## Extract provided:
Content starts

Shown are Carli Raupp’s (second from left) Senior Projects team members Richard Fontenot, Abigail Morgan and Nicholas Mueller.


When mechanical engineer and Grand Challenge Scholar Carli Raupp joined Phillips 66 in Lake Charles this summer, she carried four years of experience collaborating with peers and professors, building prototypes, and performing research to the company.

As a Grand Challenge Scholar and a mechanical engineering major at Louisiana Tech University, Raupp spent her academic career elbows deep in hands-on and service projects.

She began her journey with Louisiana Tech joining the American Society of Mechanical Engineers, the Association of Catholic Tech Students, and the Freshman Engineering and Science Council her first year on campus.

The following year, she joined the sophomore Lambda Sigma honors society. Adding to her busy schedule, Raupp officially joined the University’s Grand Challenge Scholars Program (GCSP) her sophomore year, selecting an area of focus in personalized learning so that she could learn skills to promote STEM (science, technology, engineering, and mathematics) education and change the world.

Content ends

## Data provided:
Content starts

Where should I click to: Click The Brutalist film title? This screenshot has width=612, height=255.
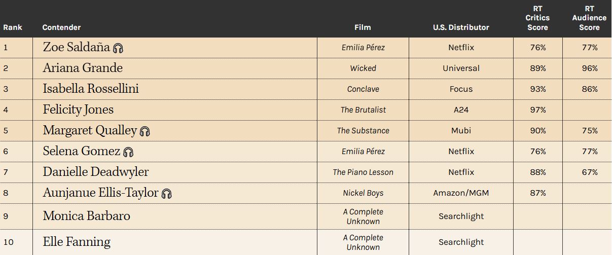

Content ends

## Tasks and exercises:
#1 From the profile of Carli Raupp, reproduce word for word the passage that begins at the words "As a Grand Challenge" and stops after "change the world.".
#2 In the profile of Carli Raupp, what area of focus did she choose when she joined the Grand Challenge Scholars Program?
The listing plays no part in this work.

## Solved problems:
#1
As a Grand Challenge Scholar and a mechanical engineering major at Louisiana Tech University, Raupp spent her academic career elbows deep in hands-on and service projects.

She began her journey with Louisiana Tech joining the American Society of Mechanical Engineers, the Association of Catholic Tech Students, and the Freshman Engineering and Science Council her first year on campus.

The following year, she joined the sophomore Lambda Sigma honors society. Adding to her busy schedule, Raupp officially joined the University’s Grand Challenge Scholars Program (GCSP) her sophomore year, selecting an area of focus in personalized learning so that she could learn skills to promote STEM (science, technology, engineering, and mathematics) education and change the world.

#2 Personalized learning.